* What the task requires
Would you give the entries below again in full, exactly as they stand?

Recorded data:

_____

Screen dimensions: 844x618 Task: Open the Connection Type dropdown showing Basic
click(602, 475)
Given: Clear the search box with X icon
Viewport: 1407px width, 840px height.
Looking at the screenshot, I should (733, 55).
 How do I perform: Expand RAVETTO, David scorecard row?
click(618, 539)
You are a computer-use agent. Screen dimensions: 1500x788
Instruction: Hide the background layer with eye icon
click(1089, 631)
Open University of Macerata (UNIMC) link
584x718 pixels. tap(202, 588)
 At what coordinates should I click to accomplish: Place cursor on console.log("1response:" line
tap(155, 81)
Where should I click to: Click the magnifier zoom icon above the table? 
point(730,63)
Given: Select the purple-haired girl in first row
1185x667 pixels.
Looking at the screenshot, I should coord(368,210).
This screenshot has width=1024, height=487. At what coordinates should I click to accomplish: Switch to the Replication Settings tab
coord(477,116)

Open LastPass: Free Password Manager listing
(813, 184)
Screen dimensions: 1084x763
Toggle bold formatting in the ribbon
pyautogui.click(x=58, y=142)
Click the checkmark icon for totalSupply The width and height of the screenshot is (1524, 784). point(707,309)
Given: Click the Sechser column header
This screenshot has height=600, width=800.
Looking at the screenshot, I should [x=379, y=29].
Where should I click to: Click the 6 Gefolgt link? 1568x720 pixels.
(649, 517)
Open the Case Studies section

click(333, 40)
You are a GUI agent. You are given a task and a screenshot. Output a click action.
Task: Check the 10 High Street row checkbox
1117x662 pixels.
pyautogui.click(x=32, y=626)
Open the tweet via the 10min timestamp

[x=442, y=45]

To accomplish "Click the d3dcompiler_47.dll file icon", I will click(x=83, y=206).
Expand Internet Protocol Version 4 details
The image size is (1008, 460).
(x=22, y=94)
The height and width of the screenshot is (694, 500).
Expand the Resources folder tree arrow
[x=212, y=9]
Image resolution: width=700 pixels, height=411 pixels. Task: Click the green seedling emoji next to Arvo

_____

* Exercise response
Screen dimensions: 844x618 Task: Open the Connection Type dropdown showing Basic
click(602, 475)
Given: Clear the search box with X icon
Viewport: 1407px width, 840px height.
Looking at the screenshot, I should (733, 55).
 How do I perform: Expand RAVETTO, David scorecard row?
click(618, 539)
You are a computer-use agent. Screen dimensions: 1500x788
Instruction: Hide the background layer with eye icon
click(1089, 631)
Open University of Macerata (UNIMC) link
584x718 pixels. tap(202, 588)
 At what coordinates should I click to accomplish: Place cursor on console.log("1response:" line
tap(155, 81)
Where should I click to: Click the magnifier zoom icon above the table? 
point(730,63)
Given: Select the purple-haired girl in first row
1185x667 pixels.
Looking at the screenshot, I should coord(368,210).
This screenshot has width=1024, height=487. At what coordinates should I click to accomplish: Switch to the Replication Settings tab
coord(477,116)

Open LastPass: Free Password Manager listing
(813, 184)
Screen dimensions: 1084x763
Toggle bold formatting in the ribbon
pyautogui.click(x=58, y=142)
Click the checkmark icon for totalSupply The width and height of the screenshot is (1524, 784). point(707,309)
Given: Click the Sechser column header
This screenshot has height=600, width=800.
Looking at the screenshot, I should [x=379, y=29].
Where should I click to: Click the 6 Gefolgt link? 1568x720 pixels.
(649, 517)
Open the Case Studies section

click(333, 40)
You are a GUI agent. You are given a task and a screenshot. Output a click action.
Task: Check the 10 High Street row checkbox
1117x662 pixels.
pyautogui.click(x=32, y=626)
Open the tweet via the 10min timestamp

[x=442, y=45]

To accomplish "Click the d3dcompiler_47.dll file icon", I will click(x=83, y=206).
Expand Internet Protocol Version 4 details
The image size is (1008, 460).
(x=22, y=94)
The height and width of the screenshot is (694, 500).
Expand the Resources folder tree arrow
[x=212, y=9]
Image resolution: width=700 pixels, height=411 pixels. Task: Click the green seedling emoji next to Arvo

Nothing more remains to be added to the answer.